Vamos combinar, é autoritário demais dar adeus ao amado para libertá-lo em nome
da felicidade, porque ela, a semi-deusa, sabe o que é melhor, menos doído e
mais proveitoso para ele. Como se Isabel proibisse uma criança de comer 200 gramas
de batatas fritas por dia.
Zé não
é uma criança fazendo coisa errada ou comendo o que não deve, é um homem feito,
responsável por suas atitudes e escolhas. O caso é que Fátima é branca e nada
na trama indica que Zé trocou Isabel, a empresária negra, por Fátima, a médica
branca, como se faz por aí. E agora? Astutos, a Cláudia e o João, conseguiram
abordar uma relação inter-racial entre homem negro e mulher branca pelas aproximações
das duas personagens. Ela é discriminada por ser mulher em exercício
profissional no mundo dos homens, ele, por ser negro. Um homem corajoso ao
enfrentar o racismo na Marinha, no futebol, na relação com a polícia e também
no mundo do trabalho. Fátima enaltece o que Zé tem de mais caro, a capoeira,
seu grande valor civilizatório. Admira-o como homem, não o segmenta como negro.
Zé a admira pela beleza, determinação, ousadia e fica seduzido pelo interesse da
médica pela capoeira. Ai, meu Deus! Tudo tão humano e crível! Só me resta lamentar
que Isabel seja tão turrona!
Nossa musa está tão acostumada a resolver tudo sozinha (a vida a obrigou a isso), que ela
acha que sabe o que é melhor para o Zé. Ela sabe por ele, sua prepotência e
vaidade são ilimitadas, mas chama a isso de sacrifício pessoal em nome do amor.

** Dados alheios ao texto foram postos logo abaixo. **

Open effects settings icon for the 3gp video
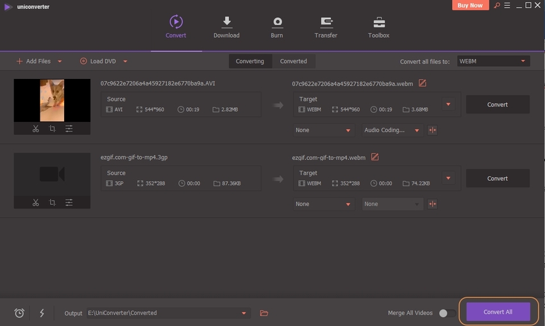The width and height of the screenshot is (545, 326). (x=69, y=203)
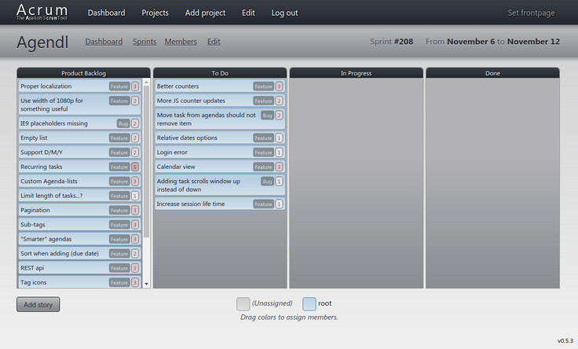Screen dimensions: 578x349
Task: Open the Members link in project header
Action: pos(181,42)
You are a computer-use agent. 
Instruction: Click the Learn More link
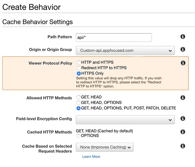(x=91, y=157)
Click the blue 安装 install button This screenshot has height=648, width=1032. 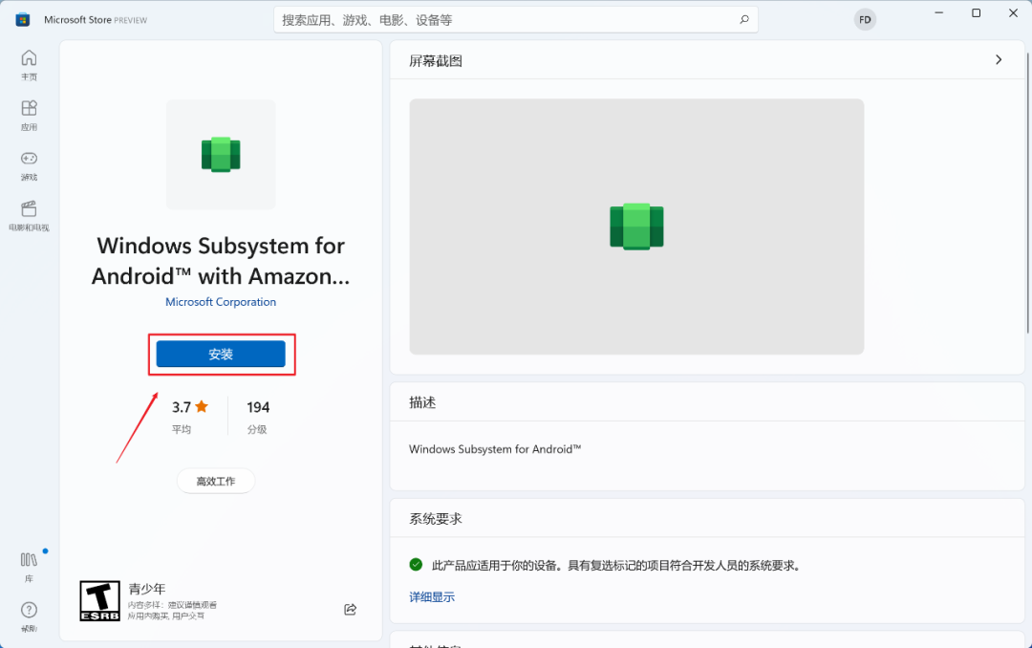[221, 354]
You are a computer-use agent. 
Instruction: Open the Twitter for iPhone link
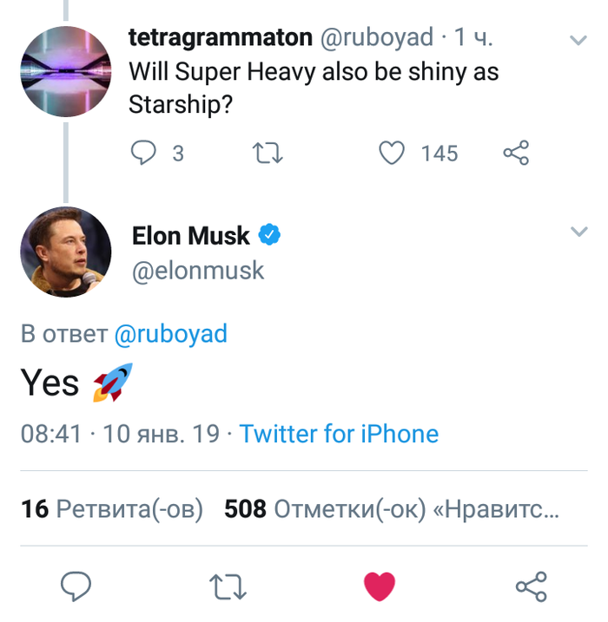(x=339, y=434)
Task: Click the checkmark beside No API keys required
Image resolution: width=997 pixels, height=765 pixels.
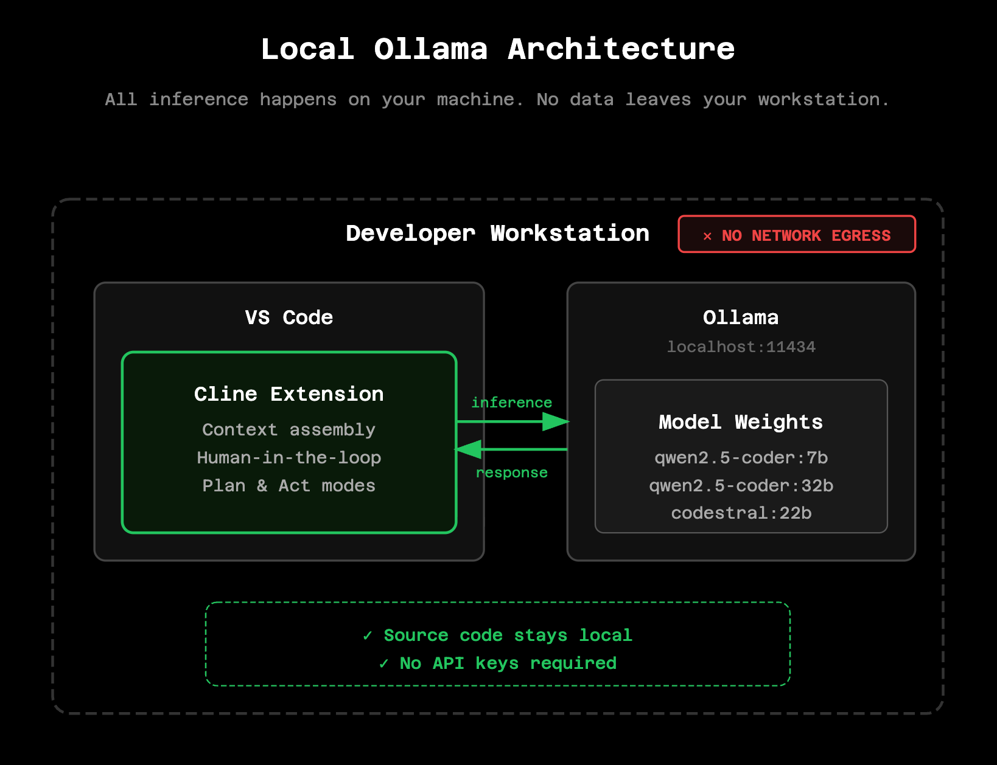Action: 383,663
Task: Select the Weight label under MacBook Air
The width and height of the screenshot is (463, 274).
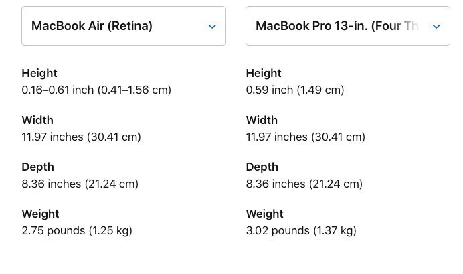Action: (40, 214)
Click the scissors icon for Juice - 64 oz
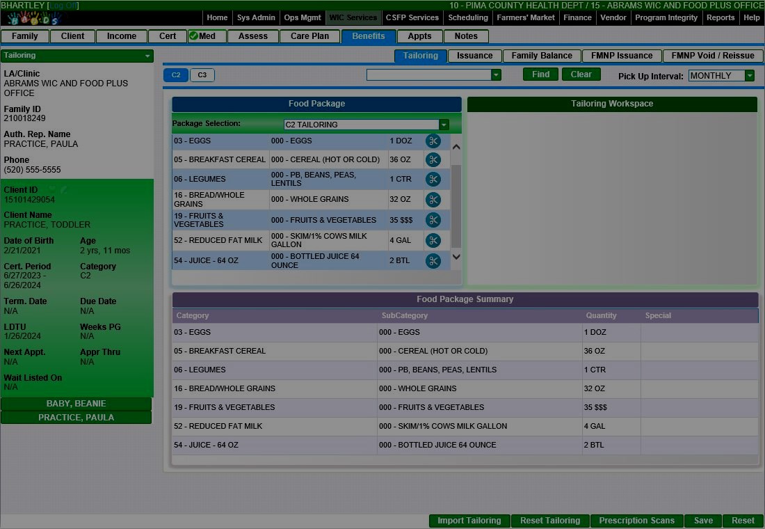Viewport: 765px width, 529px height. click(x=433, y=261)
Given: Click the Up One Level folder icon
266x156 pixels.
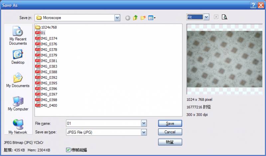Looking at the screenshot, I should click(x=135, y=18).
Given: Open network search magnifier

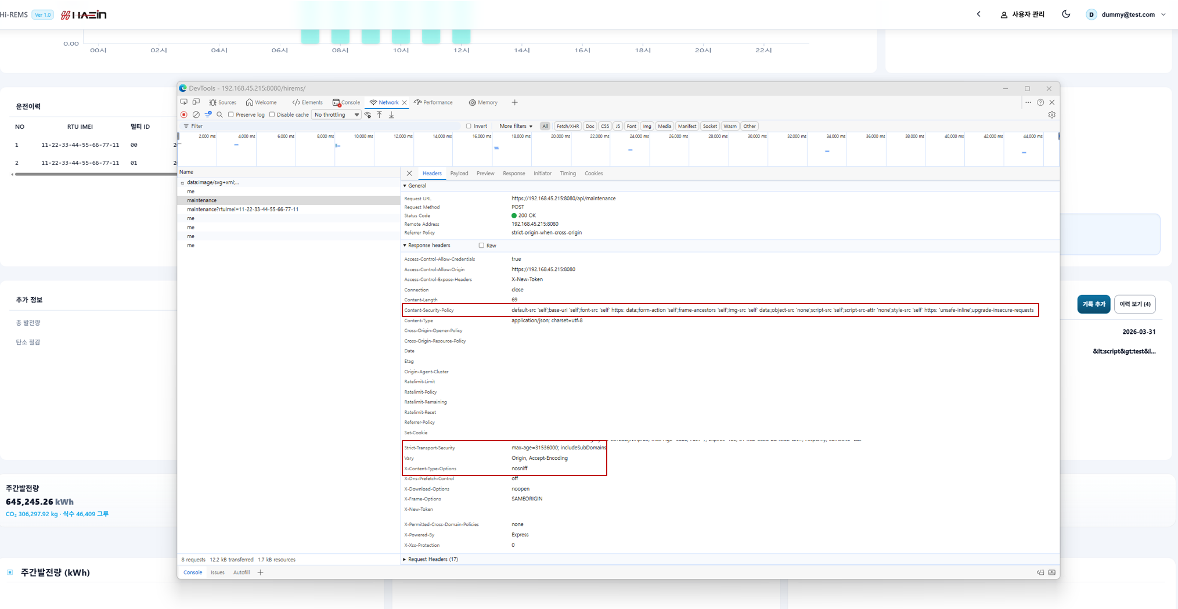Looking at the screenshot, I should click(x=219, y=115).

Talvez seja aprendizado para ela e para nós.
Entretanto,
fora da relação inter-racial idealizada (embora plausível) do folhetim, as
mulheres negras heterossexuais continuam sós e com o sentimento de serem
preteridas pelos homens negros. Para entender a situação é só fazer a etnografia
dos casais que passeiam pelas ruas do Brasil, ou ouvir os depoimentos dos moços
negros, advogando que as mulheres negras são muito difíceis e complicadas. Reclamam
demais, são sofridas demais e exigem demais, mesmo exigindo o mínimo. Adicione-se
o complemento cruel de que as mulheres brancas seriam mais leves.
Sobre
quais pesos hablamos, esvoaçante pássaro preto? Sobre uma mulher desejosa de um
igual para ser pai dos filhos e enfrentar o racismo do mundo, lastreada por um integrante
de sua comunidade de destino? Ou falamos da facilidade buscada por tantos
homens negros que têm na mulher branca uma possibilidade de ascensão social, ou
o atestado de que venceram, são melhores do que os outros pretos. Falamos do
acesso permitido ao clube de competidores (e predadores) vitoriosos por terem
sido capazes de conquistar mulheres socialmente valiosas? Falamos da migração
positiva da masculinidade subalternizada para os degraus mais baixos da
masculinidade branca hegemônica, ou pelo menos, mais distante dos outros
negros... ou não?
Zé
Maria, dono de infinitas qualidades, superou o galante Lázaro Ramos no coração das
mulheres negras heterossexuais pelo Brasil afora. Das mais simples às
ultra-intelectualizadas, todas jogam ao vento sonhador o desejo de ter um Zé Maria
na vida. É o sonho de ter ao lado, o Obama que disse a Michelle, na reta final
da campanha para o segundo mandato como presidente dos EUA: “não seria o homem
que sou sem a mulher que aceitou casar-se comigo há 21 anos.”
De
volta à novela, só as relações afetivo-sexuais inter-raciais entre Fátima e Zé
parecem não ser convencionais. A relação de Bonifácio (Cássio Gabus Mendes)
e Norma (Elisa Lucinda), mãe do
filho bastardo do ex-senador, foi de exploração sexual do homem branco à mulher
negra. A relação do corrupto empresário com Berenice (Sheron Menezzes) afina-se
pela mesma palheta, a tara de Bonifácio pelas de mais melanina. Albertinho
(Rafael Cardoso) é a versão soft do
canalha Bonifácio. O janota é mais refinado para seduzir, como fez com a dilacerada
Isabel da primeira fase da novela e tenta fazer com Gilda (Jurema Reis). A
cantilena é a mesma, mudam as personagens e os tempos, apenas.